Start of Provided records

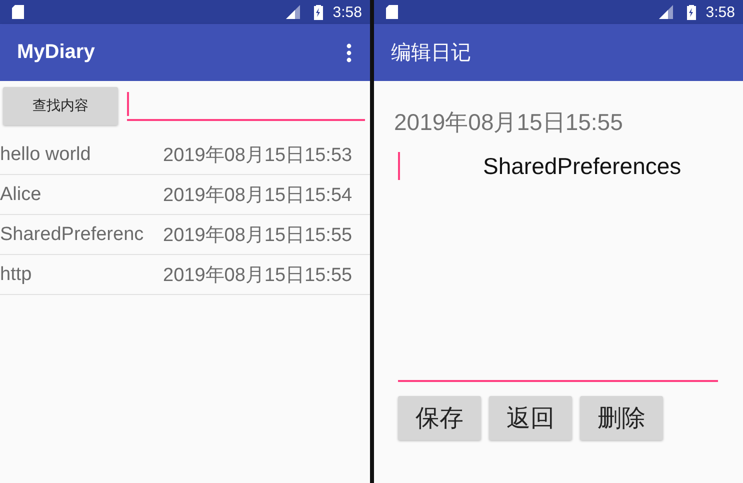 Image resolution: width=743 pixels, height=483 pixels. Describe the element at coordinates (16, 275) in the screenshot. I see `diary-title: http` at that location.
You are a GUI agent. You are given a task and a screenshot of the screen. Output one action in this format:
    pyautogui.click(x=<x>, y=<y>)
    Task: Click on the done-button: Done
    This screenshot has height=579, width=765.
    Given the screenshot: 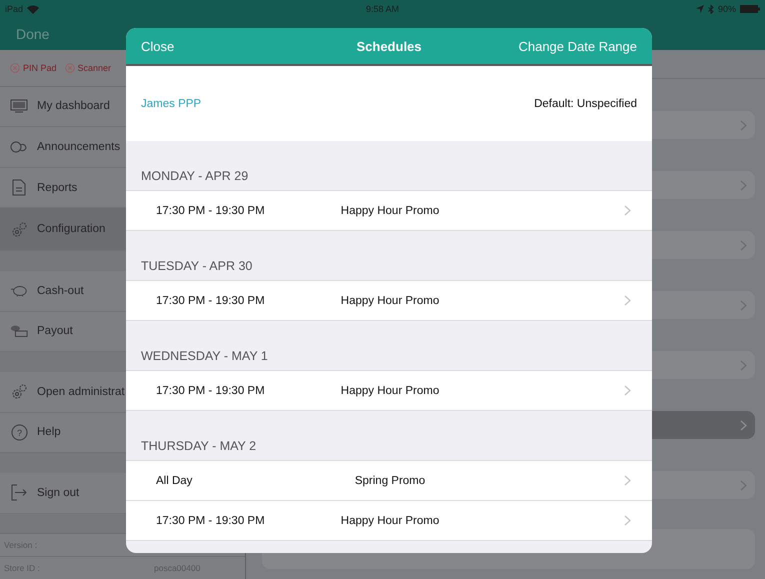 What is the action you would take?
    pyautogui.click(x=33, y=34)
    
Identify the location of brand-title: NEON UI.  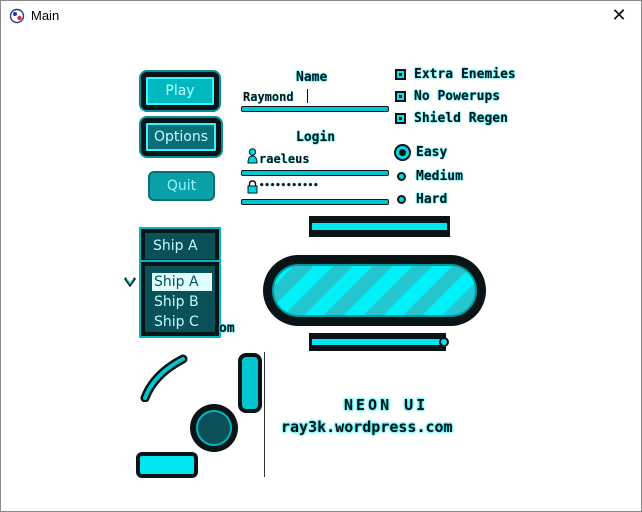
(386, 405).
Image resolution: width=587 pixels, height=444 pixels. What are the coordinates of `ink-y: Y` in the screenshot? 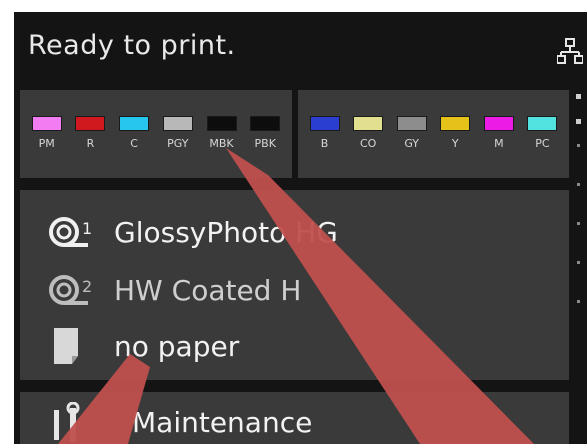 It's located at (455, 133).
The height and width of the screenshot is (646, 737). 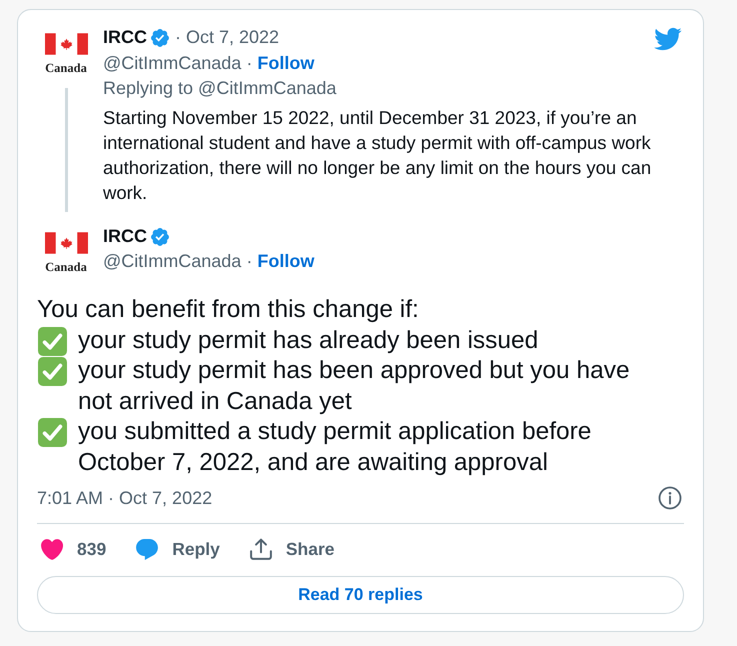 What do you see at coordinates (309, 341) in the screenshot?
I see `list-item-text: your study permit has already been issued` at bounding box center [309, 341].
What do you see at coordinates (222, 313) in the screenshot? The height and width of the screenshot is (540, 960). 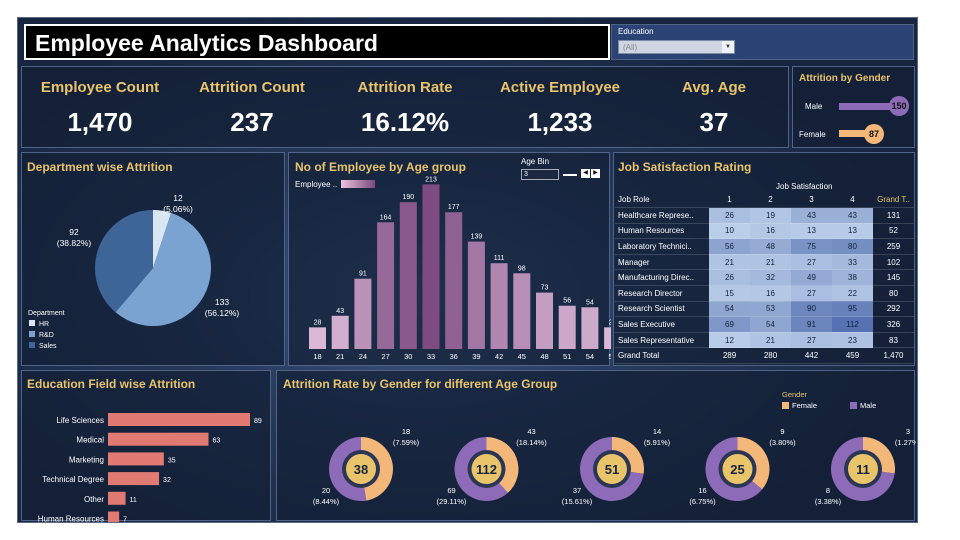 I see `pie-percent-label: (56.12%)` at bounding box center [222, 313].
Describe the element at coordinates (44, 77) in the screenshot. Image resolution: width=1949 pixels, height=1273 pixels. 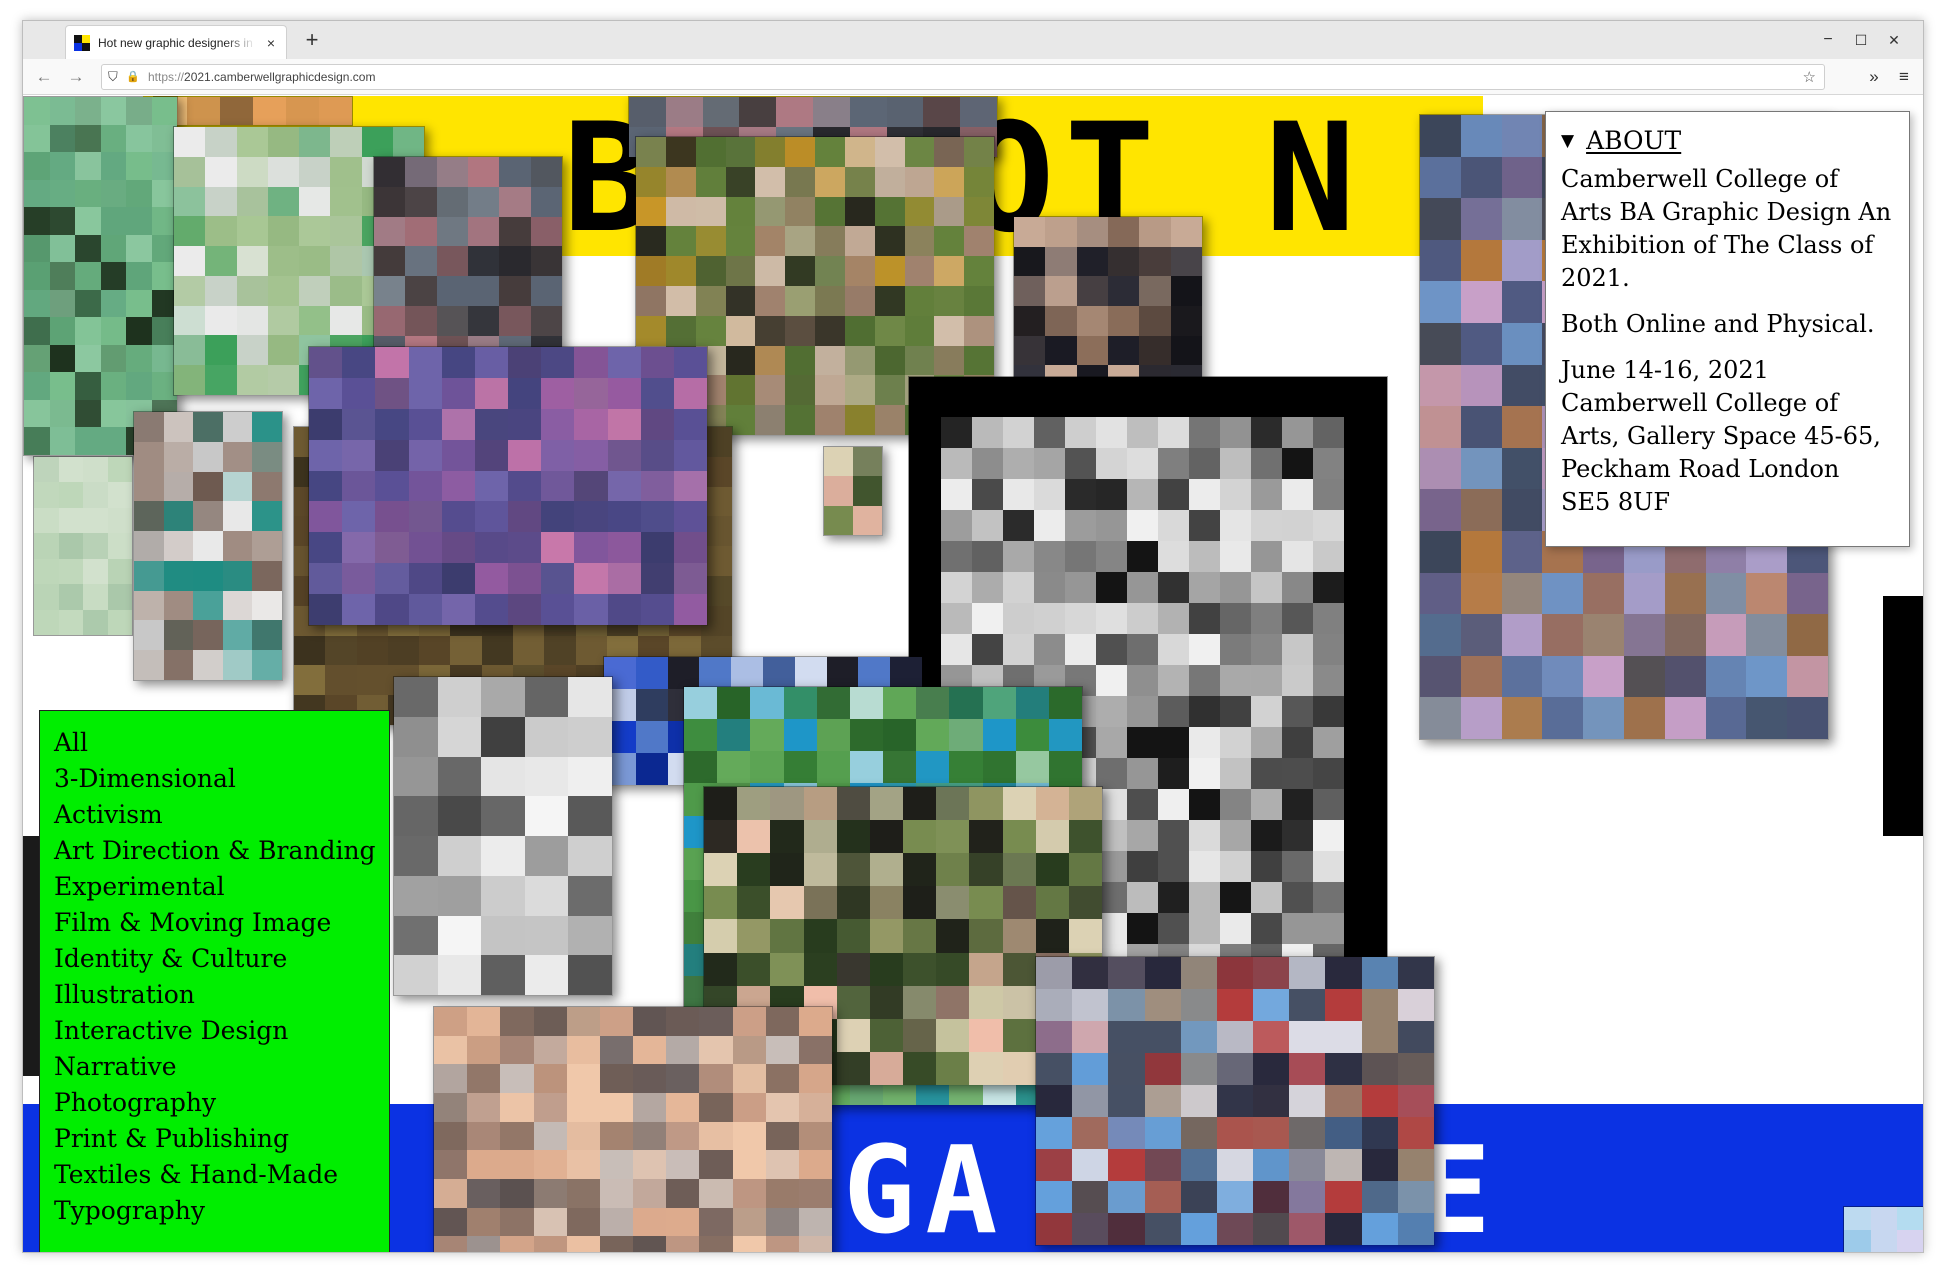
I see `back-arrow-icon: ←` at that location.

End of Provided records

Rewrite the records from the line containing "Describe the element at coordinates (44, 77)" through the end of the records, inclusive, substituting "image" for "screenshot" and changing nothing else. Leave the pictures out.

Answer for this exercise:
Describe the element at coordinates (44, 77) in the image. Image resolution: width=1949 pixels, height=1273 pixels. 
I see `back-arrow-icon: ←` at that location.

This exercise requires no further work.